**TASK GOAL:** The entries below must be reproduced exactly; their pictures are not part of the copy.
(GIVEN DATA)
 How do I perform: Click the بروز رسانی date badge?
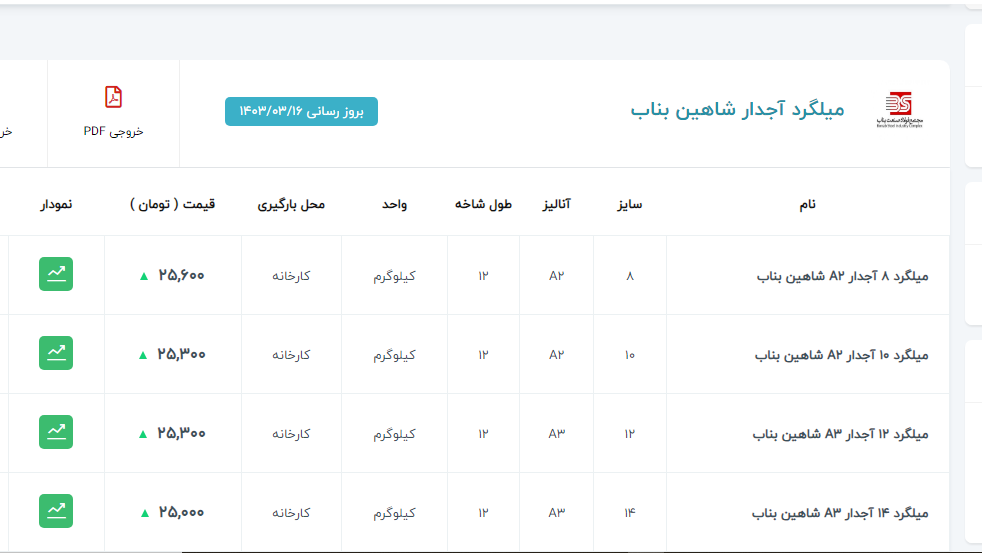point(301,111)
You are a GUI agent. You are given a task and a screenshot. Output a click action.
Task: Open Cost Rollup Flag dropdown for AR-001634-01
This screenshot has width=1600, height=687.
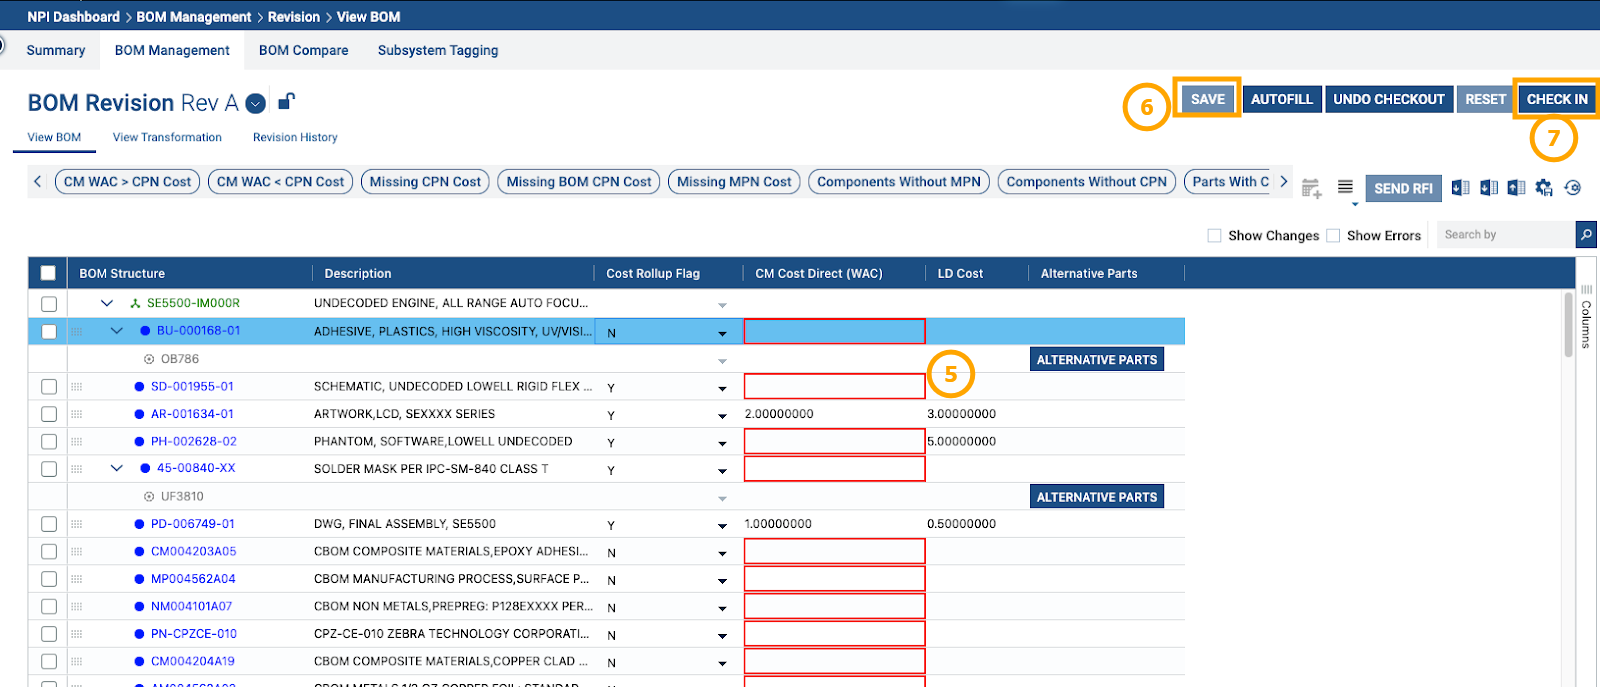[722, 415]
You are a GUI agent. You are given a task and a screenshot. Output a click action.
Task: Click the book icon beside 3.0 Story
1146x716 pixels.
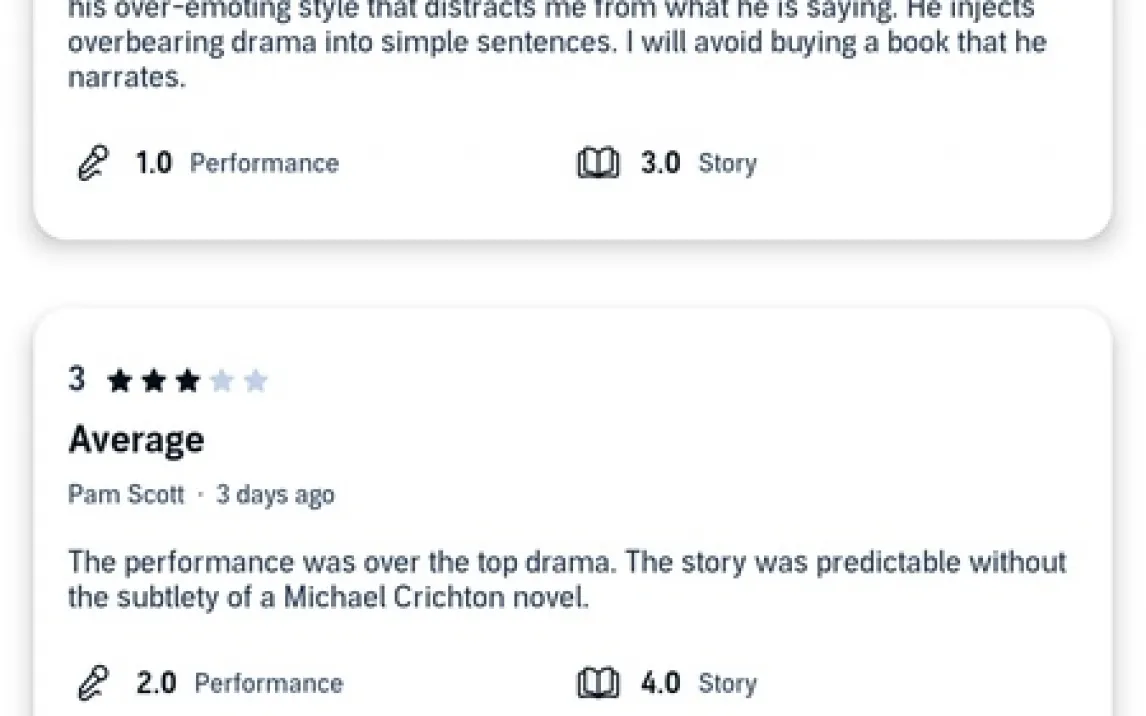coord(598,163)
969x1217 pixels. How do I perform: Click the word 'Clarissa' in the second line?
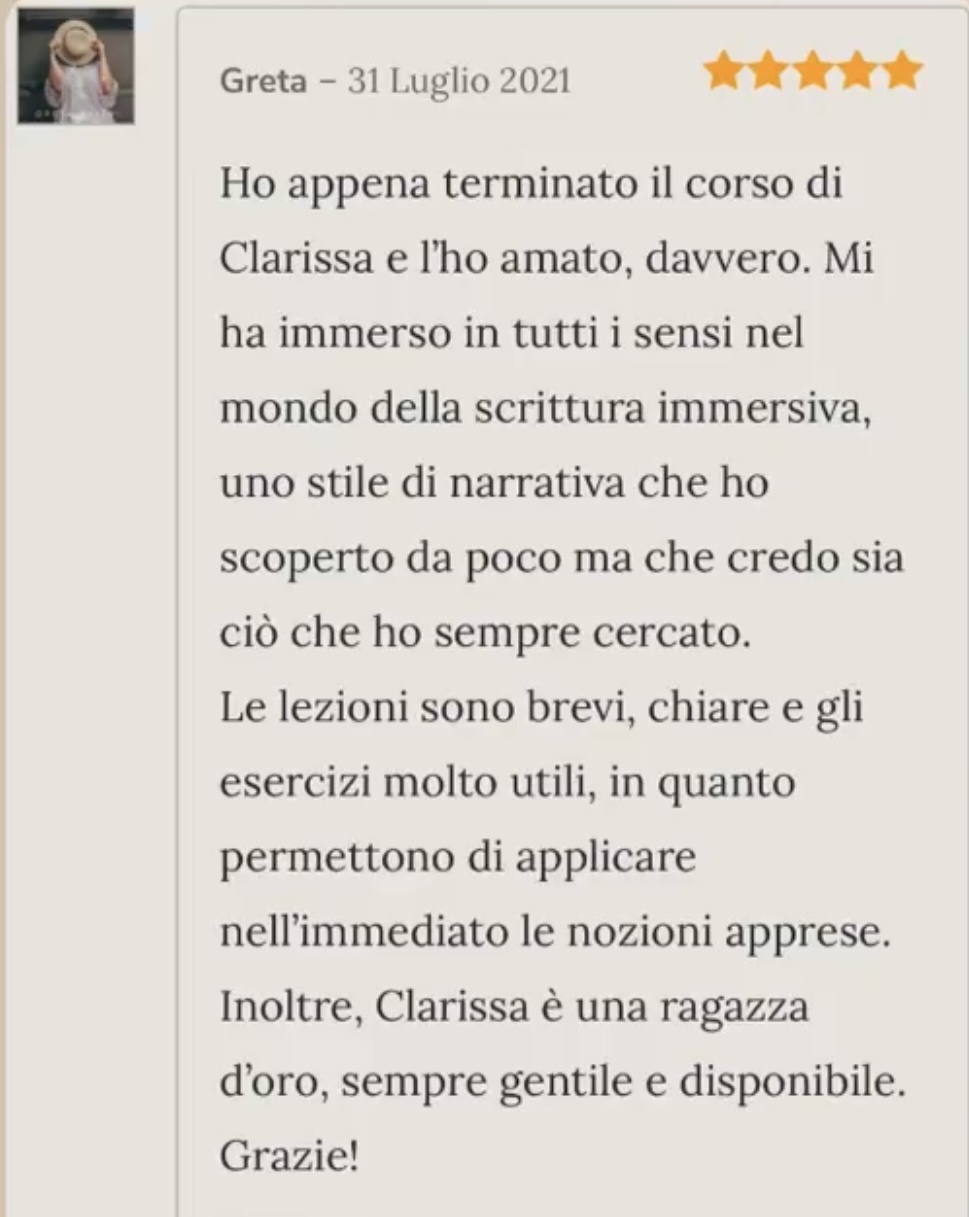point(281,258)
(End GIVEN DATA)
**WRITTEN RESPONSE:**
 How do I perform: Click the بروز رسانی date badge?
point(301,111)
You are a GUI agent. You are given a task and a screenshot. Output a click action.
Task: Open Cost Rollup Flag dropdown for AR-001634-01
This screenshot has width=1600, height=687.
[722, 415]
You are a GUI agent. You are given a task and a screenshot. Output a click action.
Task: Click the book icon beside 3.0 Story
1146x716 pixels.
coord(598,163)
969x1217 pixels. How do I perform: Click the word 'Clarissa' in the second line?
point(281,258)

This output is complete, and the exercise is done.